RECORDS
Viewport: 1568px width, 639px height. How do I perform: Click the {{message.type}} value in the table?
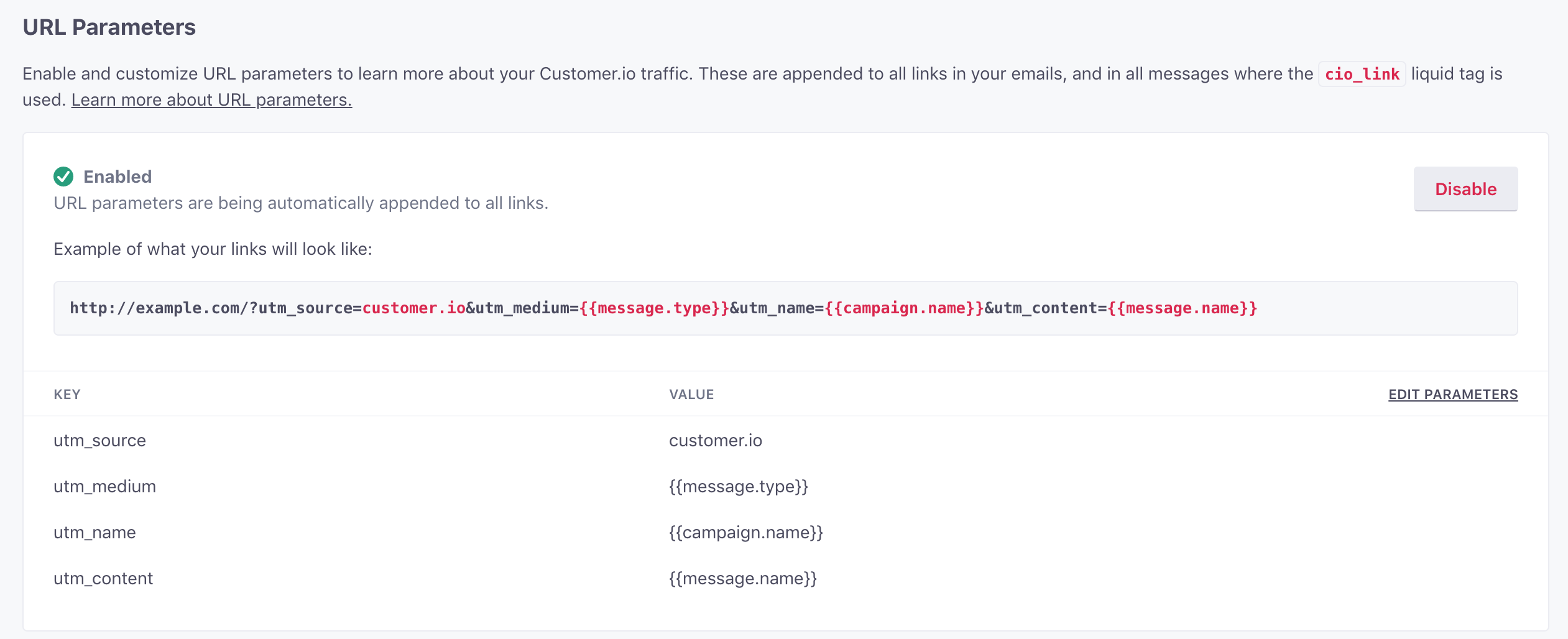tap(738, 487)
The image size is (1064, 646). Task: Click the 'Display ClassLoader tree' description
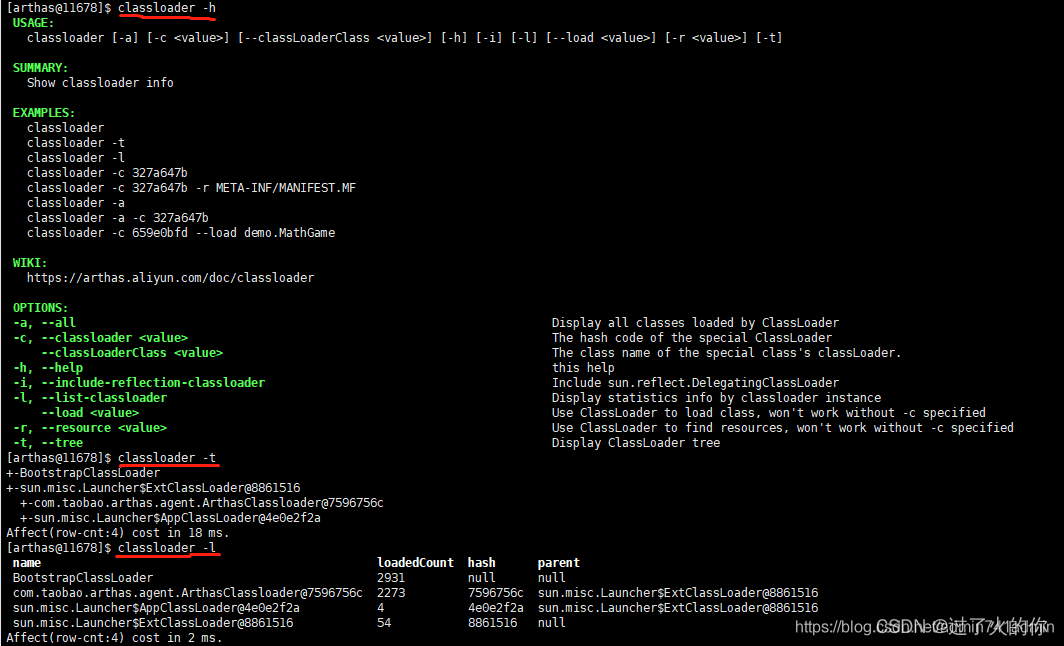click(636, 443)
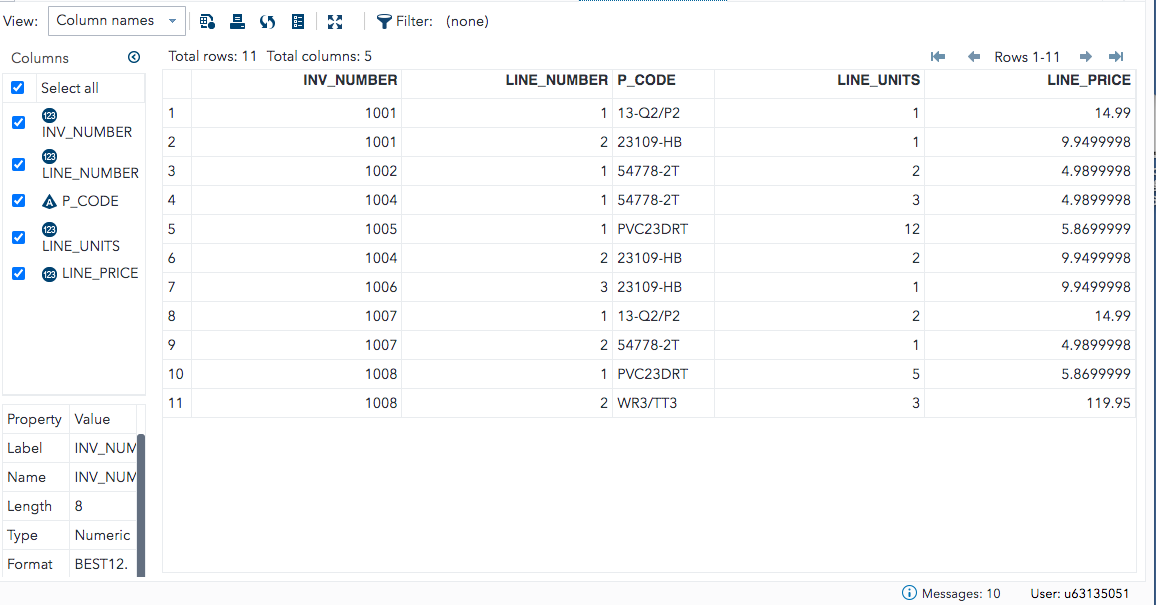Click the Messages info icon
The image size is (1156, 605).
[x=909, y=592]
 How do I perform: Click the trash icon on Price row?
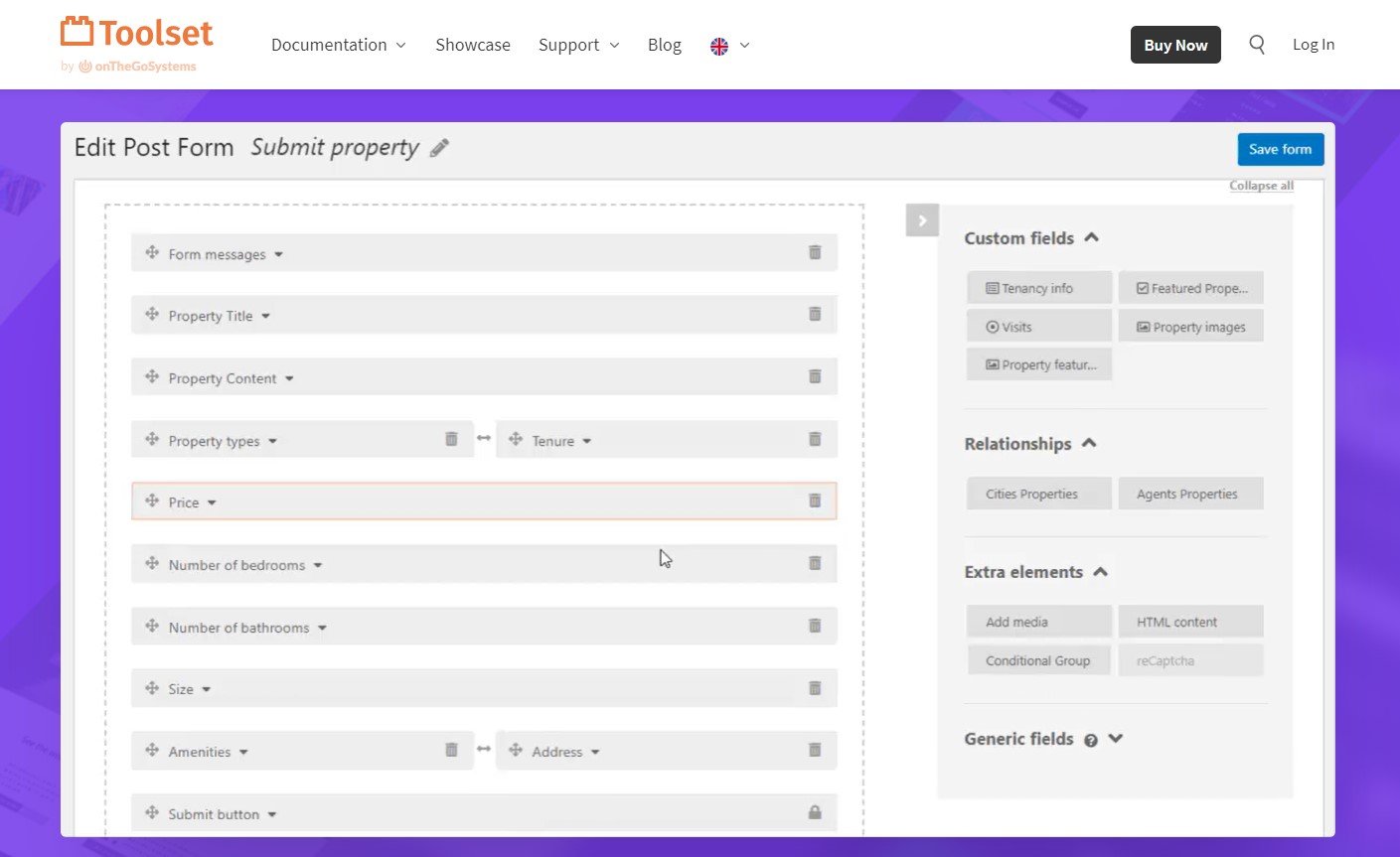tap(815, 500)
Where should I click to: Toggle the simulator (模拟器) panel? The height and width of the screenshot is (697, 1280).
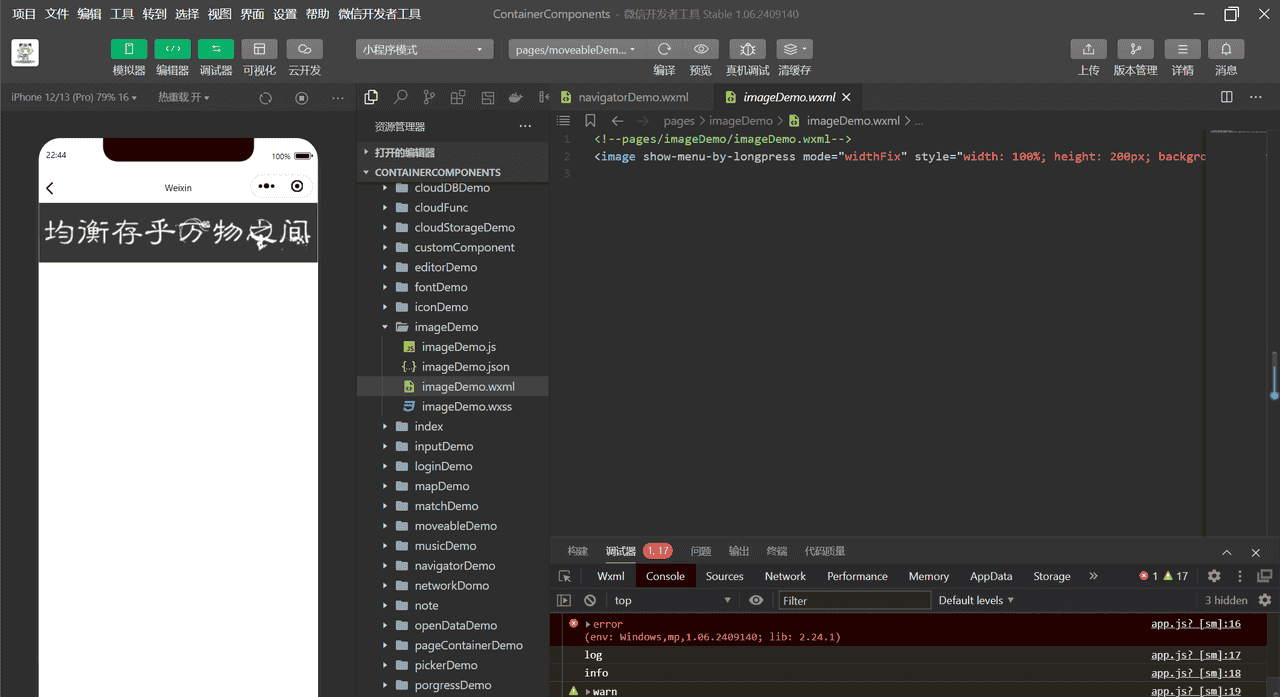(x=129, y=49)
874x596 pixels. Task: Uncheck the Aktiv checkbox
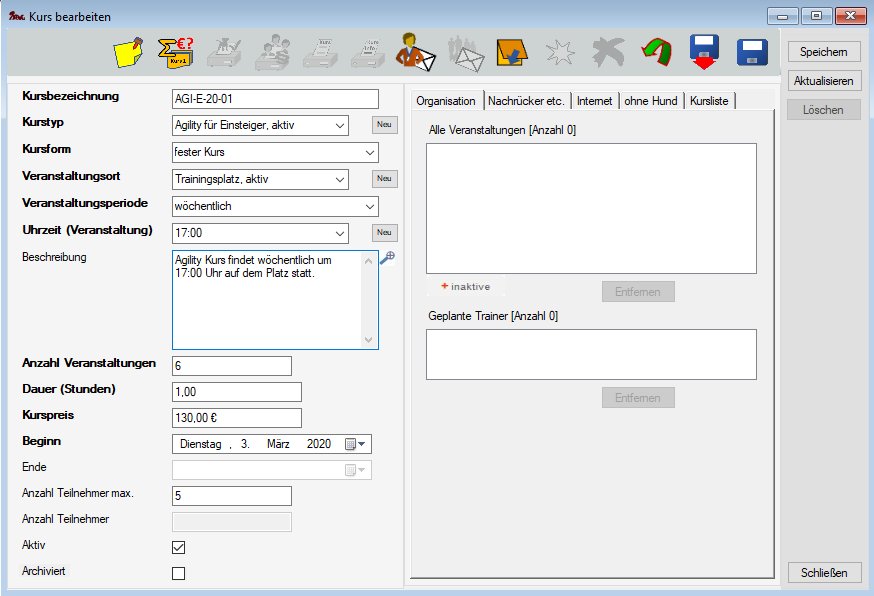(179, 547)
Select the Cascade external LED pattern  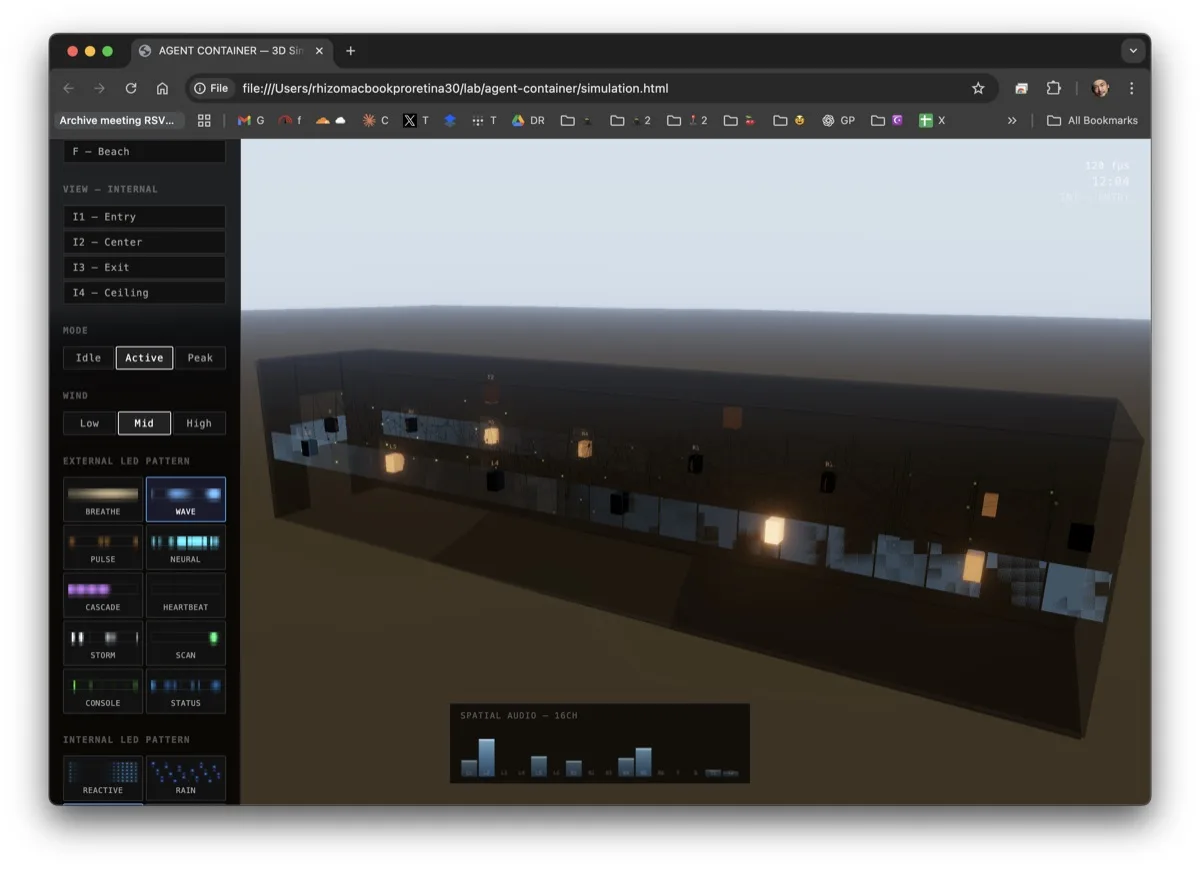(x=103, y=595)
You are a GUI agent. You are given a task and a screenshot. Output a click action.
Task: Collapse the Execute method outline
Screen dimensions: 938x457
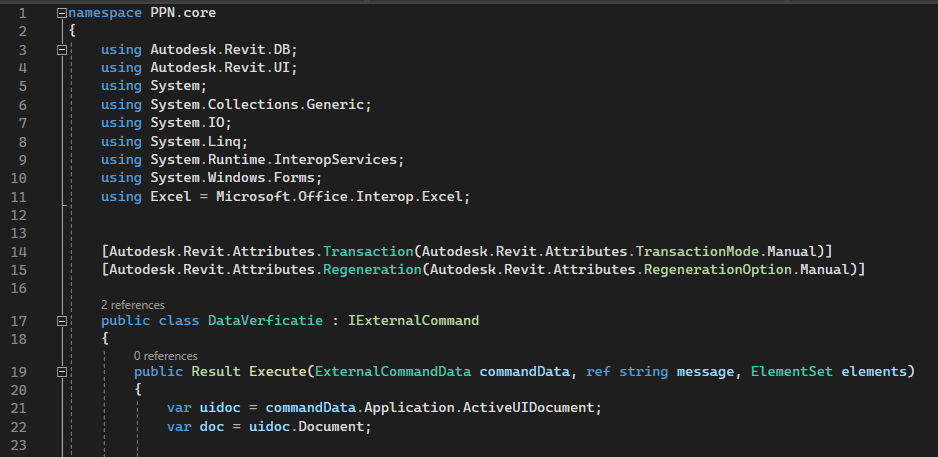[x=62, y=372]
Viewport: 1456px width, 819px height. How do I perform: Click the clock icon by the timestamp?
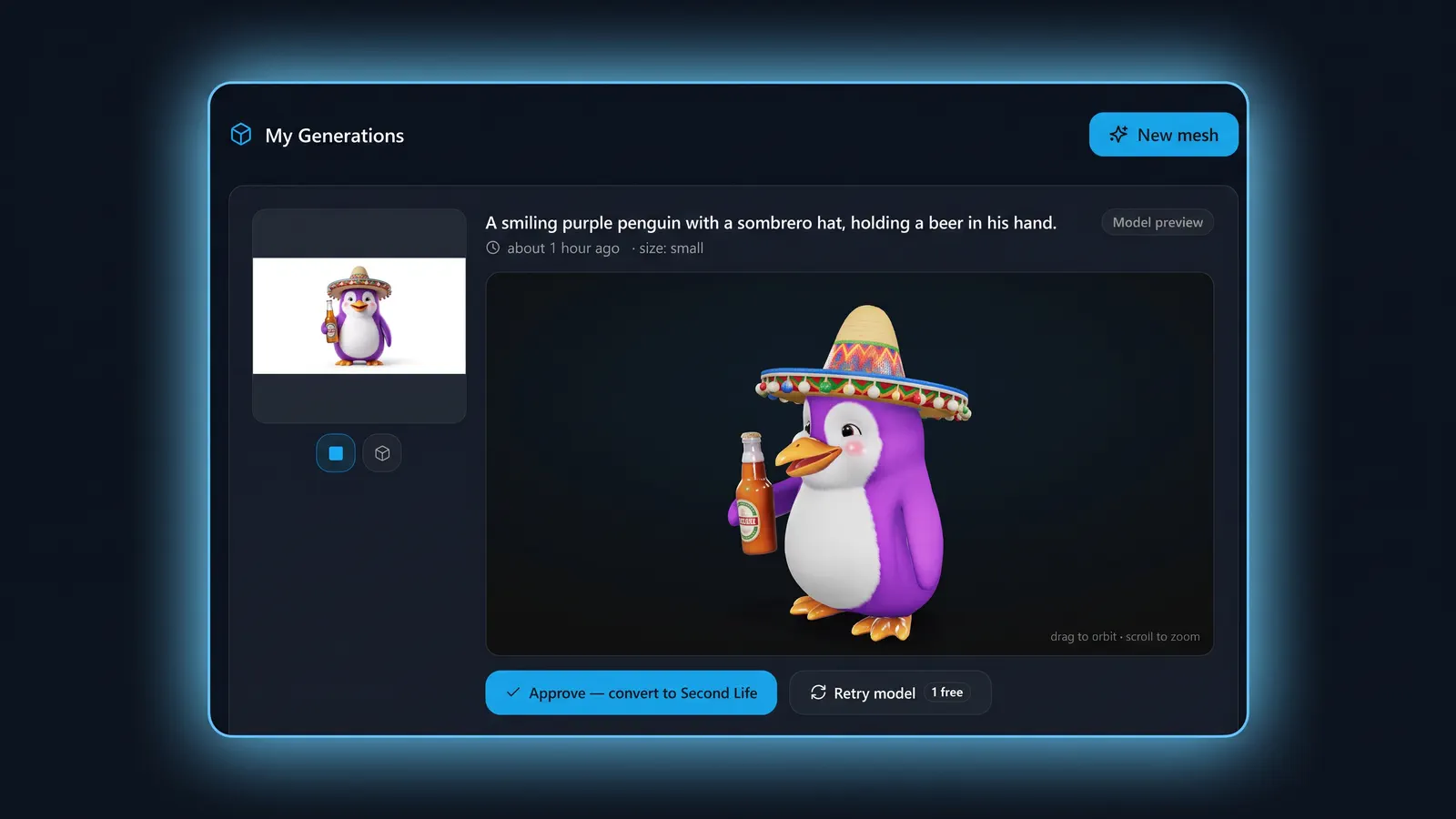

WORK REQUEST
In the data, the line that contains "You are a GUI" begins the part to write out; restate it and each line after it word for word through the end, with no pictures.

TASK OUTPUT
You are a GUI agent. You are given a task and a screenshot. Output a click action.
Task: Collapse the Execute method outline
Screen dimensions: 938x457
[x=62, y=372]
Viewport: 1456px width, 819px height. How do I perform: Click the clock icon by the timestamp?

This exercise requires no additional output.